"Stephanie encountered me with a hammer in my hand, slumped in front of a stone fortress that to me seemed insurmountable. She handed me a chisel. A beautiful, shiny metallic tool with the perfect geometry to create little patterns of chips out of the stone wall I faced. The handle, she carved to fit perfectly in my hand.  When I asked her to show me how to use it, she said, “You know how. Just stand up, look at the wall, and do what feels right. I’ll be right here. You can do this.”  I began with small, gentle taps, at a level I could handle.  When I got scared, I turned around, and Stephanie was right there. With her encouragement, I began to spread out to the left and the right, up and down. My body began to feel a little more in sync with itself with each chisel mark. When I reached a section that seemed too hard to chisel through, Stephanie was ready with the right exercise to show me how to see the difficulty a little differently. She showed me how to be more attuned to the insight I already possess of how to overcome that difficulty; it just resided at a depth I did not know how to access. She is helping my inner wisdom to surface. 

 

There have been times when I have been frustrated, I have thrown obstinate tantrums, thrown the tools on the ground and wanted to give up. Stephanie never judged. She smiled, she waited patiently, she stayed right there, and when I was ready she came with a hug. She let me cry, and then she handed me back the chisel and I started again. She showed me the beauty of the wall as well.  She showed me the light and shadows created by the little chips falling off. The wall began to look a bit differently to me. The chiseling felt less like work and more like an interesting thing to experience, a potential for creation. Eventually, cracks began to form and large chucks of the wall fell down. My muscles developed stronger, my skill with the tools became refined. I felt taller. At every step, Stephanie has been there, a glowing source of support, compassion and golden wisdom.  

 

Lately, I have begun to see that through the chiseling I can create a sculpture. The substance of the wall has begun to feel less unknown, and the pieces, less solid than they previously seemed.
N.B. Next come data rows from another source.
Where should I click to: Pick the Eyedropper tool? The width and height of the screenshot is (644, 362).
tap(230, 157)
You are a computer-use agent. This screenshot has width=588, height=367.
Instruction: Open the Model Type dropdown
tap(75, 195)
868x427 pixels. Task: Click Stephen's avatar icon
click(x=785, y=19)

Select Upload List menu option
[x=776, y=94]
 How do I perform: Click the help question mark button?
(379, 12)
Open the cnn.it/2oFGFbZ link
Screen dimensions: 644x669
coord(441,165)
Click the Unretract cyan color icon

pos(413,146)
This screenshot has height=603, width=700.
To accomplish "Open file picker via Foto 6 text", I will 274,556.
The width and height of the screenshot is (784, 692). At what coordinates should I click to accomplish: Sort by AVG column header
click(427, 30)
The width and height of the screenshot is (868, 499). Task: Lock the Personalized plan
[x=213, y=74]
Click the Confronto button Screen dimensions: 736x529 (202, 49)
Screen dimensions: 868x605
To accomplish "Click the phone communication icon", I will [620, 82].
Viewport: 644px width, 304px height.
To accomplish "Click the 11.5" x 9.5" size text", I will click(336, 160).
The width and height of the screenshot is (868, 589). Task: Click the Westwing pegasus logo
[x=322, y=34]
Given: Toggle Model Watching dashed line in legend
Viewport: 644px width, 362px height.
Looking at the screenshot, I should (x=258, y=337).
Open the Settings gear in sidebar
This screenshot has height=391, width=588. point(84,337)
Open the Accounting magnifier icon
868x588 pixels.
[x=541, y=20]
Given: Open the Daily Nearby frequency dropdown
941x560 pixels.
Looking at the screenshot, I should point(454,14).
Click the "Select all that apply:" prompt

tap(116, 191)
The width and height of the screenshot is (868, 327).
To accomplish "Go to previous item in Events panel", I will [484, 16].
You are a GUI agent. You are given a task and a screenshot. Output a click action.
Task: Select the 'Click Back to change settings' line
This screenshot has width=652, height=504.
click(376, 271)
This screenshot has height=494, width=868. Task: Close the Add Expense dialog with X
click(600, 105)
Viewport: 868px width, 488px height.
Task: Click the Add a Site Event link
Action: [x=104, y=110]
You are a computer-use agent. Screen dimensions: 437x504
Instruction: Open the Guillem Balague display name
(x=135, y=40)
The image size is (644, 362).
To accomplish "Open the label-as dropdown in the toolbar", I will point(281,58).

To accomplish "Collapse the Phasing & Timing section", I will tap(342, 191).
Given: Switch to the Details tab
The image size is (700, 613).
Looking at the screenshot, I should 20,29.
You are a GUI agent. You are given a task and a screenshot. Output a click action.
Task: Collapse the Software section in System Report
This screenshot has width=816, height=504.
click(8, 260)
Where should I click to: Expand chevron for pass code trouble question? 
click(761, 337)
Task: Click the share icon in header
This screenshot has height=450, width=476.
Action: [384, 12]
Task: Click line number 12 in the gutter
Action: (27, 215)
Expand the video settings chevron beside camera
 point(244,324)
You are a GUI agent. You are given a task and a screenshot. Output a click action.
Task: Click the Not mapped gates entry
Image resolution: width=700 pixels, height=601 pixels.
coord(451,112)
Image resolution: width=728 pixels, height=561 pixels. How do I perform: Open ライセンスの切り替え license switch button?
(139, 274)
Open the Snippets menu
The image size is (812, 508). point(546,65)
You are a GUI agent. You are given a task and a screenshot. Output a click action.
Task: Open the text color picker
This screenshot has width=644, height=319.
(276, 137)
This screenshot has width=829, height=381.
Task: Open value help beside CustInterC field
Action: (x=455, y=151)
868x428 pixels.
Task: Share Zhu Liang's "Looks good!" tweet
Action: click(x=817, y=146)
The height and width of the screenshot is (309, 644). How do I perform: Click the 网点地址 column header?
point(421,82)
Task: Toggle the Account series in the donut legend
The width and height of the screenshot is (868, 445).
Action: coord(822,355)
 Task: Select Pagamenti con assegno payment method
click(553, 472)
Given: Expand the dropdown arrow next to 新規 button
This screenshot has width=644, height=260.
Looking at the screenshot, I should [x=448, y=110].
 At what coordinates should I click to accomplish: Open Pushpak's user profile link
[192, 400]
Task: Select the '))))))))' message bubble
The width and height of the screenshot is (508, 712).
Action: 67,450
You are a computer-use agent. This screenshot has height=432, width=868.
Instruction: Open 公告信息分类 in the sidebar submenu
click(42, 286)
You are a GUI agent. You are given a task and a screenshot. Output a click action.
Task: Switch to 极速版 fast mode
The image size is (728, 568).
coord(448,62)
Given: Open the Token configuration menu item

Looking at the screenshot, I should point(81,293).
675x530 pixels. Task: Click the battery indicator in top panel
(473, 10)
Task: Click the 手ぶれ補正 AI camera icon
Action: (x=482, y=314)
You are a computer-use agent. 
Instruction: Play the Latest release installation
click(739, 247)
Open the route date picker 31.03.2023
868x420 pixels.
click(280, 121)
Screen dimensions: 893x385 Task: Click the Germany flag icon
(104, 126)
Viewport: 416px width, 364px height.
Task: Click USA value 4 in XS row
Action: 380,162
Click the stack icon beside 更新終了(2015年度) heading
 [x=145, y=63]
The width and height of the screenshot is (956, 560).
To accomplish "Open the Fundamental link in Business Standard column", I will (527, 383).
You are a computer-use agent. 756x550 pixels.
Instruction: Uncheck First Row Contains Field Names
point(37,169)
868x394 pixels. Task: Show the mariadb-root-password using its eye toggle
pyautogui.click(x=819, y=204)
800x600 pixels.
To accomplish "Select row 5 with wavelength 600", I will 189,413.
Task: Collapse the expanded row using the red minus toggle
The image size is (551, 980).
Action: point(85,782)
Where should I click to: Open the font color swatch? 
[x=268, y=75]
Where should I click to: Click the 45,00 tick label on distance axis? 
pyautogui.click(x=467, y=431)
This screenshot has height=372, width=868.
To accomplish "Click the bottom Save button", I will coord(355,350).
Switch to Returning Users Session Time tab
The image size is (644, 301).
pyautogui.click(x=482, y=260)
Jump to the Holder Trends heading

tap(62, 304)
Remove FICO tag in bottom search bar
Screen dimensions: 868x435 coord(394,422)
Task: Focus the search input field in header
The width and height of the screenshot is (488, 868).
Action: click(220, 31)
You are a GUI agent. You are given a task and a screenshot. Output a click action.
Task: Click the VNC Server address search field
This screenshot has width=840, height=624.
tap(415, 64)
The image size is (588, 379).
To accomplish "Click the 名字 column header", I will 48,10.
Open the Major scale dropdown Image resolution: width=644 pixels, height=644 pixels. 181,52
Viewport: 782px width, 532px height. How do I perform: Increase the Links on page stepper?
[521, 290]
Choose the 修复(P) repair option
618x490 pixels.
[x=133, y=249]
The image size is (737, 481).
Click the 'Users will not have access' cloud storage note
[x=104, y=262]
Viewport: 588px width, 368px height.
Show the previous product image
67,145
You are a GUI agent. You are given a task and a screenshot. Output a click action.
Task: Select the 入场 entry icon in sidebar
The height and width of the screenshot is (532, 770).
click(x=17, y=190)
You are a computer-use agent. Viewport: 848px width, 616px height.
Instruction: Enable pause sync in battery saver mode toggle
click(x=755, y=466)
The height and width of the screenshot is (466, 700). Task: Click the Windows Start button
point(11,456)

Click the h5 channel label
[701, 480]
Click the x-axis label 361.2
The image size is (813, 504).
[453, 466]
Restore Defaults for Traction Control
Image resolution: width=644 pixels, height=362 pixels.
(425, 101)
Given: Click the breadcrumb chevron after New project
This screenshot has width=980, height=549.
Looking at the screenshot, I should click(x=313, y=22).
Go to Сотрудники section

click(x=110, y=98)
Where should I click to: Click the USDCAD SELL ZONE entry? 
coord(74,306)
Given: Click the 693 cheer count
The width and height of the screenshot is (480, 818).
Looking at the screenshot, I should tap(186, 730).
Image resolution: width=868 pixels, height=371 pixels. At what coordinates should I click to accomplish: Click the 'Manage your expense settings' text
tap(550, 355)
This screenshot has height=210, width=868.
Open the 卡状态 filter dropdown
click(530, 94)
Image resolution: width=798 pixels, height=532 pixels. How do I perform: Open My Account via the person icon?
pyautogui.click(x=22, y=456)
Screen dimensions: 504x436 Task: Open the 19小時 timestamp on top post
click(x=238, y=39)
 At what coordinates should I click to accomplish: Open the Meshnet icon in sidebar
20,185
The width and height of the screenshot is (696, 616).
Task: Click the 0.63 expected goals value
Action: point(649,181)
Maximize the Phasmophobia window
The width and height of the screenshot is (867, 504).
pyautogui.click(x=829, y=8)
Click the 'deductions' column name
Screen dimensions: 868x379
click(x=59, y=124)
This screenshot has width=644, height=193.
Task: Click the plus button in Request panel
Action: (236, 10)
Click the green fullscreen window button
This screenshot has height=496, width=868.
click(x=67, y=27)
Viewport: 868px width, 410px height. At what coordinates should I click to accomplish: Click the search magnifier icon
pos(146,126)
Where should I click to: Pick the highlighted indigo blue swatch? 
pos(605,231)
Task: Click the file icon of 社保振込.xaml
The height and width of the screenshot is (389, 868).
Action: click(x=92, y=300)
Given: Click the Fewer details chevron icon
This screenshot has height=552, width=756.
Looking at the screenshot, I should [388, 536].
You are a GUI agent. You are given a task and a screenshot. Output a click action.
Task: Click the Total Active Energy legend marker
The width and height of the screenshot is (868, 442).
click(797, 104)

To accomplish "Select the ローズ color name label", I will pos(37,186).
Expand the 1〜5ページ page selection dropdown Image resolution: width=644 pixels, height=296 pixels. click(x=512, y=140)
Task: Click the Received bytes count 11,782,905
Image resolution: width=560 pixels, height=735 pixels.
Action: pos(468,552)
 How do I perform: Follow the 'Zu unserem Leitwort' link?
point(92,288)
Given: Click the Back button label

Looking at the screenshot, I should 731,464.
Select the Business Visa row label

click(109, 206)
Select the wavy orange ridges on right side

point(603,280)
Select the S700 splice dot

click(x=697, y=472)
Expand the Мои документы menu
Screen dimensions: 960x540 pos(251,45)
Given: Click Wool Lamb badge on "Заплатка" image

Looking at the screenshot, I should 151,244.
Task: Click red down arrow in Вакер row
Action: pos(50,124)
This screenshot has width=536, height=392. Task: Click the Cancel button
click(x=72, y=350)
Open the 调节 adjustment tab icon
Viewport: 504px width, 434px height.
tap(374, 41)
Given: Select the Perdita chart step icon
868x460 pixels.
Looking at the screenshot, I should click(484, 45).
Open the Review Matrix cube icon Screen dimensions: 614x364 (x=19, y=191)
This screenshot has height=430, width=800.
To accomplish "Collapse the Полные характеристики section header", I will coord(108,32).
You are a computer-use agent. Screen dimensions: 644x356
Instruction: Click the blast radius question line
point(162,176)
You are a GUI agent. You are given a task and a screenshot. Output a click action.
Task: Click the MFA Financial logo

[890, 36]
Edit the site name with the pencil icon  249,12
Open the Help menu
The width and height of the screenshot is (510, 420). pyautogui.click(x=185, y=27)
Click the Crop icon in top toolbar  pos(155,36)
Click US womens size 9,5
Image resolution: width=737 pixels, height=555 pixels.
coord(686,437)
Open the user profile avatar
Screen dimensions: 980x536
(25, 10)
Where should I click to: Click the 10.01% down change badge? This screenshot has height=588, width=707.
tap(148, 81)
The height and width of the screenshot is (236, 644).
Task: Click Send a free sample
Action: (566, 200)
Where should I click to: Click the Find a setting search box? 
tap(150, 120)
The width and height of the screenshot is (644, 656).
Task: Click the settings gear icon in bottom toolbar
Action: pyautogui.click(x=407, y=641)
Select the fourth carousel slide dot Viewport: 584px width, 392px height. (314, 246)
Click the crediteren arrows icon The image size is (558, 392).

I began to see a beauty in the wall, see the materials as something I could use to build something new out of. And I’ve begun to realize, as I look through the cracks, that there are many other people out there with beautiful stone walls of their own. Out of the pieces we have, together we can build castles, bridges, and balconies to view the beauty of this world from. I know too, that Stephanie has chiseled, shaped, collected and built with her own stone pieces. I have much work left to do, many skills to learn, many moments of mutually developing confidence and humility. But now, I want to build. And my first completed building will have a dedication to Stephanie, who I cannot thank deeply enough for her encouragement to live, a full, rich, potent life. The one I have right now, all around me." ~ J.J., New Jersey

Plant your own garden and decorate your own soul,
instead of waiting for someone to bring you flowers.